(EXTRACTED INFORMATION)
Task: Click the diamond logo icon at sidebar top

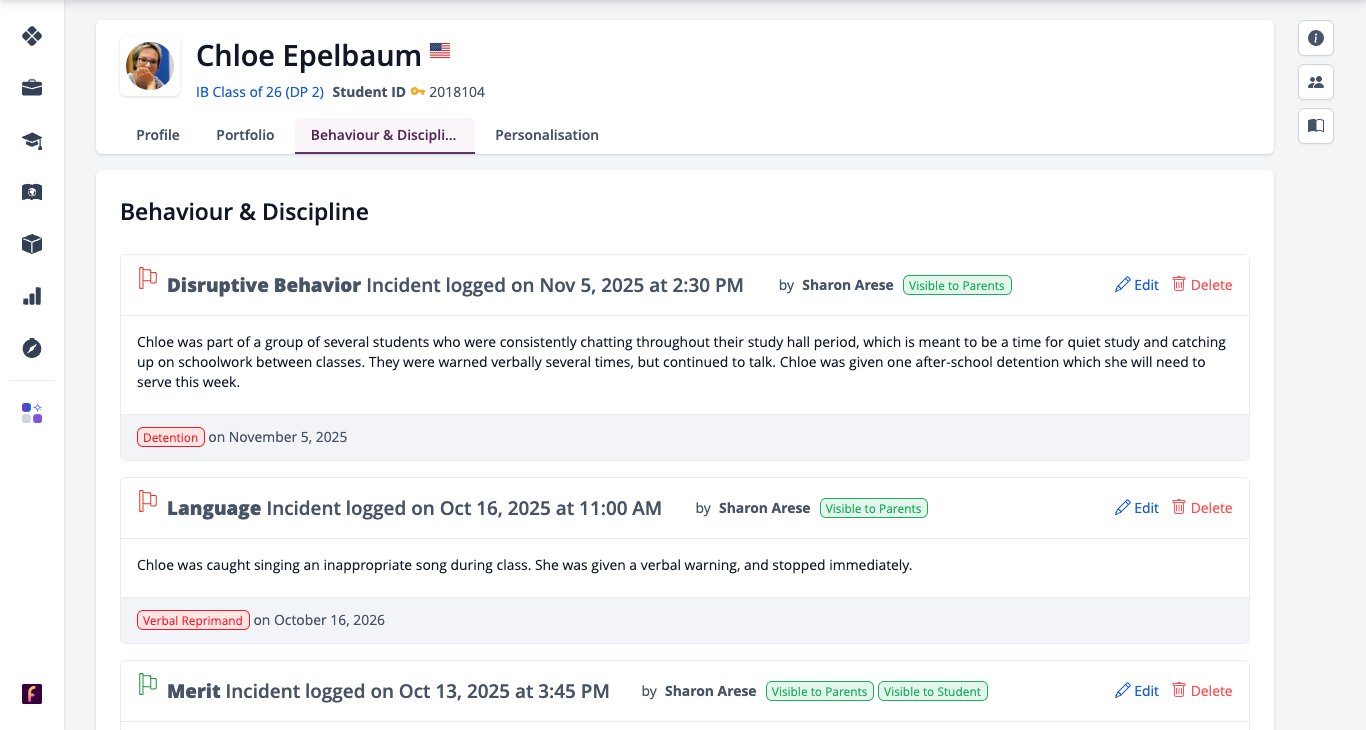Action: point(32,36)
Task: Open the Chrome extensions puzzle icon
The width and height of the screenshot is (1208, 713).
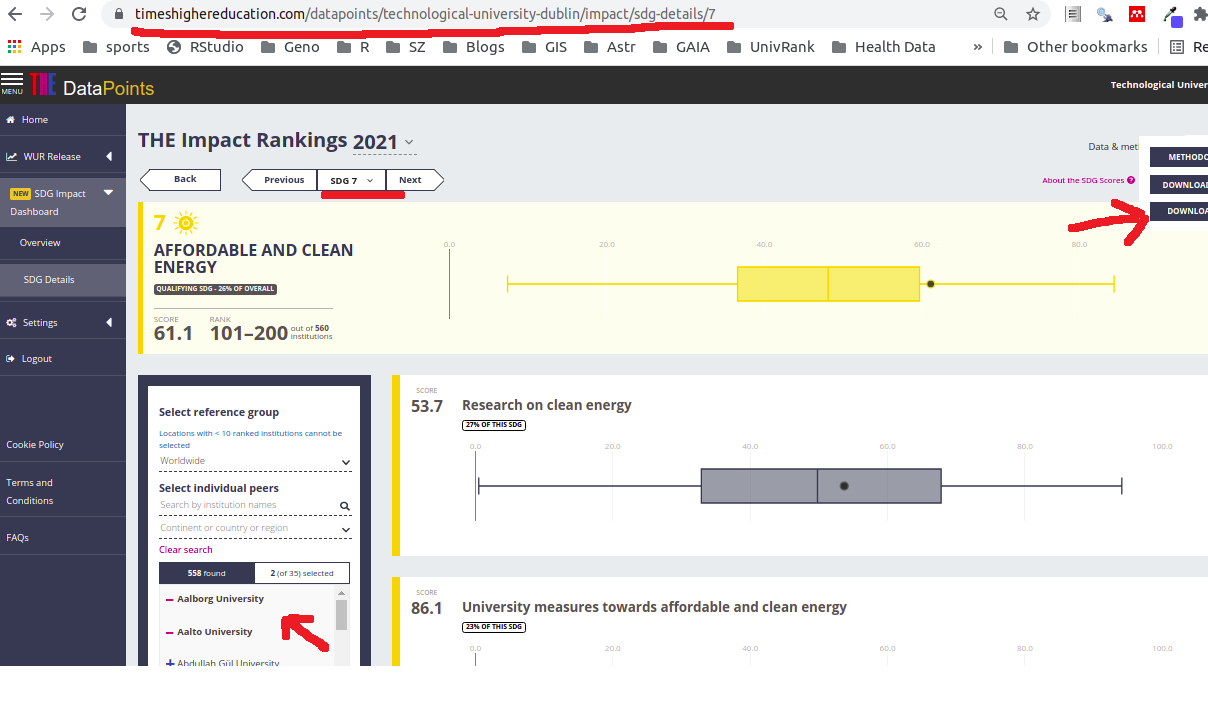Action: coord(1200,15)
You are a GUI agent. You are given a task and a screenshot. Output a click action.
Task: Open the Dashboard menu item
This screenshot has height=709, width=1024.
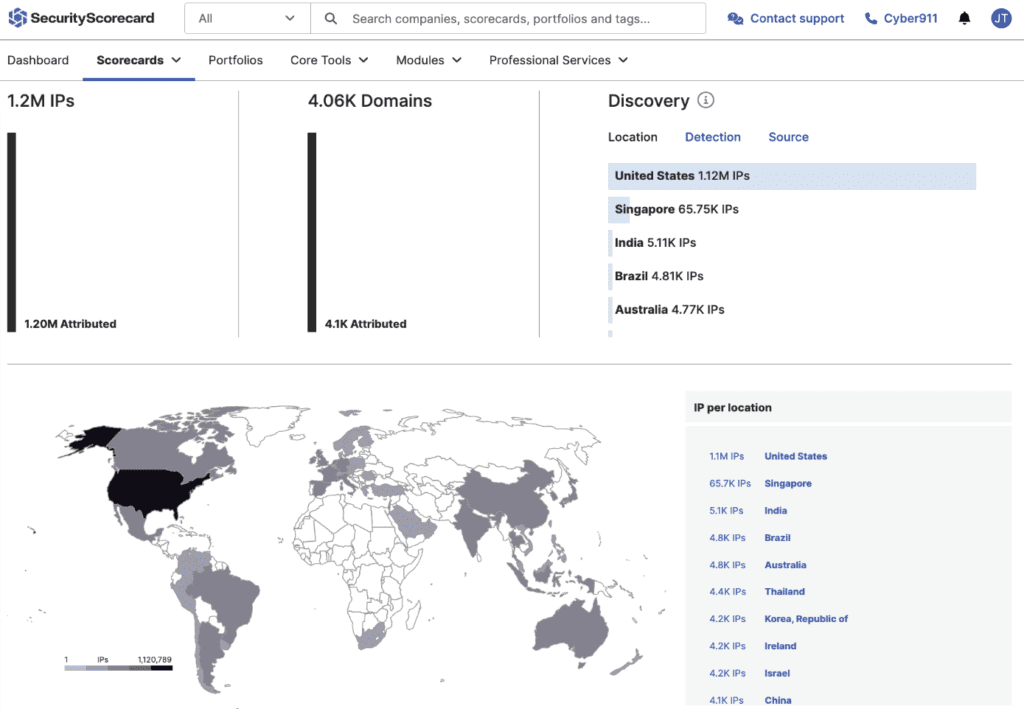38,60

(WHAT YOU WILL DO)
Rewrite all the records above, requests included, and increase every coordinate in the answers by 63. Leave the pictures out.

(ANSWER TO THIS EXERCISE)
Task: Click the diamond logo icon at sidebar top

Action: point(95,99)
Task: Open the Chrome extensions puzzle icon
The width and height of the screenshot is (1208, 713).
Action: coord(1263,78)
You are a GUI agent. You are given a task and a screenshot. Output a click action.
Task: Open the Dashboard menu item
This screenshot has height=709, width=1024.
101,123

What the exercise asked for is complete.